Searching the web for the firmware

To start searching for the firmware, we needed to find out its name and rough version. We were analyzing an unused device fresh out of the box, so we had administrator access to it. Therefore, we could view the device details and find the current firmware version.

Firmware details as seen in the setup menu

Firmware details as seen in the setup menu

The version we had was ZAM170-NF-1.8.25-7354-Ver1.0.0. We used that string and parts of it for our web search.

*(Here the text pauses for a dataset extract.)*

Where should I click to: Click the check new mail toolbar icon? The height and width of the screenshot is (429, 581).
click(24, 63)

After running some sophisticated Google search queries, we found a few devices on international distributors’ websites that looked a lot like our terminal.

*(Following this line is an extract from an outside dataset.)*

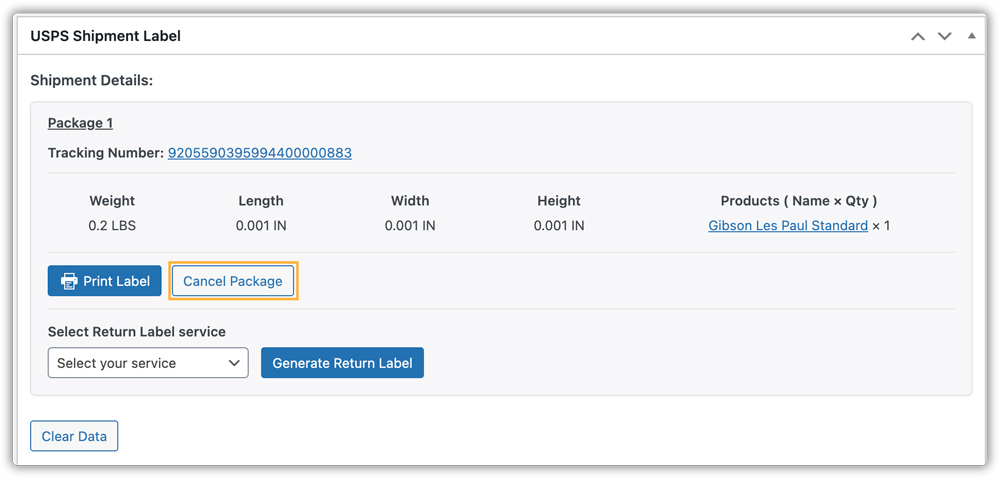Select the Width column header
This screenshot has width=1000, height=480.
pyautogui.click(x=410, y=201)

A similar device on an international distributor's website

A similar device on an international distributor’s website

We also found the firmware, albeit it was an earlier version.

Same-series firmware

Same-series firmware

The firmware was just enough for us to figure out how the update worked. Having downloaded and analyzed the firmware, we found that the update itself was part of a text file to be transformed by specialized software.

Update text file

Update text file

The transformation process was not too sophisticated, with the hexadecimal text records contained in the “DataX” variables converted to the byte format to produce firmware.

Update binary

Update binary

A quick analysis of the file found that it was encrypted. This led us to examine other files in the archive.

A closer inspection revealed that the device supported partial firmware updates that affected only certain libraries and executables. We found a smaller update package like that inside a directory shipped with the firmware archive that we had downloaded from the distributor website.

Partial update archive

Partial update archive

Partial update files

Partial update files

Through a quick analysis of the “standalonecomm” executable, we found that the file handled requests received on port 4370/TCP. The executable also had firmware update functionality. The handler invoked a “zkfp_ExtractPackage” file extractor function that was external to the executable.

Update file extract code

Update file extract code

External update image extract function

External update image extract function

We failed to find the function in any of the other update files, so we resorted to searching the web. This took us to a repository that had the function in its header file.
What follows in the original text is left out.